Es werden leider einige Betriebe wegbrechen. Viele, die sich jung selbstständig gemacht haben. Das tut mir unglaublich leid und ich hoffe, dass noch irgendwelche Schirme gespannt werden, dass die Leute aufgefangen werden. Das ist ja nun mal nicht selbst verschuldet. Generell denke ich, dass sich das Konsum- und Sozialverhalten ändern wird. Es wird dauern, bis die Leute sich wieder umarmen und sich gemeinsam an einen großen Tisch setzen.
Und was wünschen Sie sich?
Ich weiß ja selbst nicht, ob wir es schaffen.
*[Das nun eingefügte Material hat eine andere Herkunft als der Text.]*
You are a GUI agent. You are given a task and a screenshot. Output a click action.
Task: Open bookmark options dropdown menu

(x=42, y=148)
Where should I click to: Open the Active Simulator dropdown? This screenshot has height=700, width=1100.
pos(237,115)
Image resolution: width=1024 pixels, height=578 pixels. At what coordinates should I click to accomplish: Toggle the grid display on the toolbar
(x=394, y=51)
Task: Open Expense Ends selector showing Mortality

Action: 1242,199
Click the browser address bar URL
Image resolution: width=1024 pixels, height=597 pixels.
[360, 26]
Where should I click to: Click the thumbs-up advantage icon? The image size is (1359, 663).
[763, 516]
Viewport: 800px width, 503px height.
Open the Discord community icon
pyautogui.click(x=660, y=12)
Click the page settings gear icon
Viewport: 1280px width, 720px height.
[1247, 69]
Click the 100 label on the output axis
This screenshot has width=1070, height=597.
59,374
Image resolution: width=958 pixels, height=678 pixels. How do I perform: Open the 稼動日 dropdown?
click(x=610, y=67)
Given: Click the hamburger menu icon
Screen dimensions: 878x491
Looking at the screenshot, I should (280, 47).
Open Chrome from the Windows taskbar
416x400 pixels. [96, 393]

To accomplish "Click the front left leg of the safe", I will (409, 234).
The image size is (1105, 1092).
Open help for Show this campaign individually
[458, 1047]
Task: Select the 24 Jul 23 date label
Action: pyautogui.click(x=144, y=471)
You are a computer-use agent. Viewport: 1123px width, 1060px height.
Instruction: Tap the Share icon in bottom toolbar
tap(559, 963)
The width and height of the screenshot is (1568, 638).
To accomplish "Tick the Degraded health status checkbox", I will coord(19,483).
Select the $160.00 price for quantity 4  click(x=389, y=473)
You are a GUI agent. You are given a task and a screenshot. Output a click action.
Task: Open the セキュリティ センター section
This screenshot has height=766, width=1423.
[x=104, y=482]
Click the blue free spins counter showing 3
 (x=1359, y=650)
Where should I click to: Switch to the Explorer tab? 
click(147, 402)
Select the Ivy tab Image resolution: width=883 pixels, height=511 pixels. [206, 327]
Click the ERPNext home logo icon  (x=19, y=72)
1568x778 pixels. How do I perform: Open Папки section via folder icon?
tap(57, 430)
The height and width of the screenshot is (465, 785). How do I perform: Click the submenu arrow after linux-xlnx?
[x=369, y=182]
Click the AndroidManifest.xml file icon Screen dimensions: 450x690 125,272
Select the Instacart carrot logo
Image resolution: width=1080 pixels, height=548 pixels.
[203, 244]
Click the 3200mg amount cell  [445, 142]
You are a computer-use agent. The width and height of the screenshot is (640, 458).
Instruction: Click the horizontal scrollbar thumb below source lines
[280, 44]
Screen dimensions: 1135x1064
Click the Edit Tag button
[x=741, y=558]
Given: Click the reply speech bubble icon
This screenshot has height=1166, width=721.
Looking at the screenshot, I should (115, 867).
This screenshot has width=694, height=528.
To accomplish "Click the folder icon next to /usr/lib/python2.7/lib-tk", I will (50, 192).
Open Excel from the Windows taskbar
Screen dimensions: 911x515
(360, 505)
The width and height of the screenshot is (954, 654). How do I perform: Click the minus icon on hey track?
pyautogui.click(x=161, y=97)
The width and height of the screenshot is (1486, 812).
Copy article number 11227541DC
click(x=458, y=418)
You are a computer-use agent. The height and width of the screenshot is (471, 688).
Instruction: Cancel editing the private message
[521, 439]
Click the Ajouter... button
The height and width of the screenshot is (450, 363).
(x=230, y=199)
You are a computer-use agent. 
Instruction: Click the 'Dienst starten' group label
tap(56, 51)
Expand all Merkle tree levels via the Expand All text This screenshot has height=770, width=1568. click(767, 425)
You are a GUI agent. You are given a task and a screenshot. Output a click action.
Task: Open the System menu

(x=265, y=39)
Weil keiner weiß, wie lange es geht. Nach Ostern werden wir ebenfalls nicht um Kurzarbeit herumkommen; mein Vater und ich wollen indes schauen, wie wir die Mitarbeiter auffangen können. Von 60 oder 67 Prozent kann niemand leben. Ich hoffe, dass alle, die immer sorgfältig gearbeitet haben und vernünftig unterwegs waren, weiterhin angesehen sind und noch mehr frequentiert werden. Vielleicht macht diese Zeit vielen bewusst: was es bedeutet zu kochen, wenn man selbst jeden Tag zuhause ist und kochen muss. Wie toll soziales Leben in einem schönen Rahmen sein kann, mit Genuss und Emotionen.